Socionic type of "America" and "Japan"
For many years there has been talk of the fact that each nation has its own mentality, but where it comes from and on what basis to compare national characters with each other is still unclear. Numerous facts of ethnography and national history are scattered and not systematized.
Socionics allows you to do this quite convincingly. Compare, for example, the American and Japanese national characters. What do they have in common and what is the difference?
What unites both nations is that they are logical and rational. Their mentality is alien to logically unmotivated events, such as, for example, often found in the history of Russia. Remember the apt lines "you can't understand Russia with your mind, you can't measure it with a common yardstick." Both American and Japanese nations live just by the mind. All Russians who emigrate to these countries complain about the lack of sincerity, thrift in relations between people.
However, it is easy to find significant differences between Americans and Japanese. Socionics refers America to the typically extrovert, i.e. open nations. Such nations are sociable, they are not afraid of assimilation, they easily carry their information culture beyond their limits. For them, the expansive development trend is indicative.
Japan, on the contrary, is a closed or introverted nation. Such nations are distinguished by the isolation of the ethnic structure, significant opposition to the penetration of foreign traditions, the fear of losing their national and historical identity. For such a nation, the opposite tendency of development is characteristic - deepening when the desire to prevail not so much to spread its life patterns as to improve them dominates.
And, finally, it is impossible to ignore another fundamental difference between the Japanese mentality and the American one. It is clearly manifested when comparing the education systems of both countries. Japanese education, as it is known, is famous for its depth and practical orientation. It produces a "guaranteed middle peasants", since it relies on the systematic assimilation of a large amount of proven knowledge. For this reason, Japan leads the way in primary and secondary education.
In America, in training there were completely different priorities. American education is much more democratic than Japanese in the sense that it is possible to choose disciplines and terms of study, but less systematically and strictly. It is not the knowledge that is needed here and now, but those that interest him, that are absorbed by a person. Due to this, the USA is confidently leading in higher education, i.e. where not mass character is required, but the highest achievements of science. For this, one had to pay with the superficiality and fragility of the knowledge of the average student.

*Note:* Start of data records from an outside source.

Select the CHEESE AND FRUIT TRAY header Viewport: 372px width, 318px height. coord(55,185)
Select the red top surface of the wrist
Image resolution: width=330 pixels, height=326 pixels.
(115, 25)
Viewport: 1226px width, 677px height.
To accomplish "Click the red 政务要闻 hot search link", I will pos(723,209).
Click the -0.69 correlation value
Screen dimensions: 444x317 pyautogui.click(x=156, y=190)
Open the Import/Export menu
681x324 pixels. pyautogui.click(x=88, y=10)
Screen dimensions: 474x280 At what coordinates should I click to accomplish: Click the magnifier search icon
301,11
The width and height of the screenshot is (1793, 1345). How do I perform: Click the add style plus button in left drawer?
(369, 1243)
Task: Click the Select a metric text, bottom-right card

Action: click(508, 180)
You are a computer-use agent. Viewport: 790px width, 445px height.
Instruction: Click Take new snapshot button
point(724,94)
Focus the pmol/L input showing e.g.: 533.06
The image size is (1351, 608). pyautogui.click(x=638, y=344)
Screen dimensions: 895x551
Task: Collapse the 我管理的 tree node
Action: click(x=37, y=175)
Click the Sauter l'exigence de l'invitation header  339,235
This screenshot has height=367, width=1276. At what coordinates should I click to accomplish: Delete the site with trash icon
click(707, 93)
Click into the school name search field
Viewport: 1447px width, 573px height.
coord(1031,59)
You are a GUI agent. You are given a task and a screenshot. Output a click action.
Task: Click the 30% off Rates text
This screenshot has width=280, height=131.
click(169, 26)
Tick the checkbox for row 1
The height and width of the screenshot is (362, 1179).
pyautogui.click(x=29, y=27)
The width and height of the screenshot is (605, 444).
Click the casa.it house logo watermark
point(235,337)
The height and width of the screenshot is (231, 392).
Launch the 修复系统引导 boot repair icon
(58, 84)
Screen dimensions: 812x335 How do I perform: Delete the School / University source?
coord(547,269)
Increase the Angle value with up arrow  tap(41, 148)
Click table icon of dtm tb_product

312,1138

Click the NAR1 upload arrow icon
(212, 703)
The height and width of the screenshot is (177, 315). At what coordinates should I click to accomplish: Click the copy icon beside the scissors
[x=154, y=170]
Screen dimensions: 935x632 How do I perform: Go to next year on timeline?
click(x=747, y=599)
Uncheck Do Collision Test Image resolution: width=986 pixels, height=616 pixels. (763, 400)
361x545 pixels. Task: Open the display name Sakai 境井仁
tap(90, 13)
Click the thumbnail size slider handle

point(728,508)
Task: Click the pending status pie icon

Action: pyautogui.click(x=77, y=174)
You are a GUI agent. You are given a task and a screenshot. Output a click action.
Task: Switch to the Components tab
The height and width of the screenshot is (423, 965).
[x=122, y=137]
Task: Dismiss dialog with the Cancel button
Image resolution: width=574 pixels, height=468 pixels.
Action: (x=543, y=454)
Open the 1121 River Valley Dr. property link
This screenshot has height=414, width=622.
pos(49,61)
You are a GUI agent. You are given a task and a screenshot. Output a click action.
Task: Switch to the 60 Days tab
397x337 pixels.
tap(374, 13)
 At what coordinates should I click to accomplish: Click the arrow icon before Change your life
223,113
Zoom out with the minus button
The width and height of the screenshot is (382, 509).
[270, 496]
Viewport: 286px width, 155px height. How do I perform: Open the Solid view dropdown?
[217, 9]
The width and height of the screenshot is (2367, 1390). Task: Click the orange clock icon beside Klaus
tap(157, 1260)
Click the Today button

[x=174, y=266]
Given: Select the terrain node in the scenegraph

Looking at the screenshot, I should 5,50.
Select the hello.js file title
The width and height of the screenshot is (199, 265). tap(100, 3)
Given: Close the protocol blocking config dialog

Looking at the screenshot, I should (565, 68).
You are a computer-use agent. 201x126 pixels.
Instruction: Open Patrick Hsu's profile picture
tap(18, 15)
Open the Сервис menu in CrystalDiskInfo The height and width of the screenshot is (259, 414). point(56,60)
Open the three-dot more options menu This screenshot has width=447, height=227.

Behind these contrasts stands the unavoidable differences of the two mentalities, - socionics thinks so. Stable, well visible outside trends are determined not by the will of individuals, even though they occupy a high place in the management hierarchy, but by the socio-psychological patterns of the functioning of the communicative system itself. In this case, the effect of belonging to different poles of the socionic scale “sensory-intuitiveness”.
The Japanese nation constantly manifests itself as sensory, i.e. specifically thinking and acting, not trusting fantasies and abstract knowledge, firmly tied to the traditions and tried-and-tested methods of work. The American mentality has always manifested itself as “intuitive”, i.e. abstract thinking, inclined to major innovations, opposing the fixed traditions of bold experimentation.
Thus, socionic types of American and Japanese styles of existence are derived, the first of which is called the logical-intuitive extrovert ("Entrepreneur"), and the second - the logical-sensory introvert ("Inspector").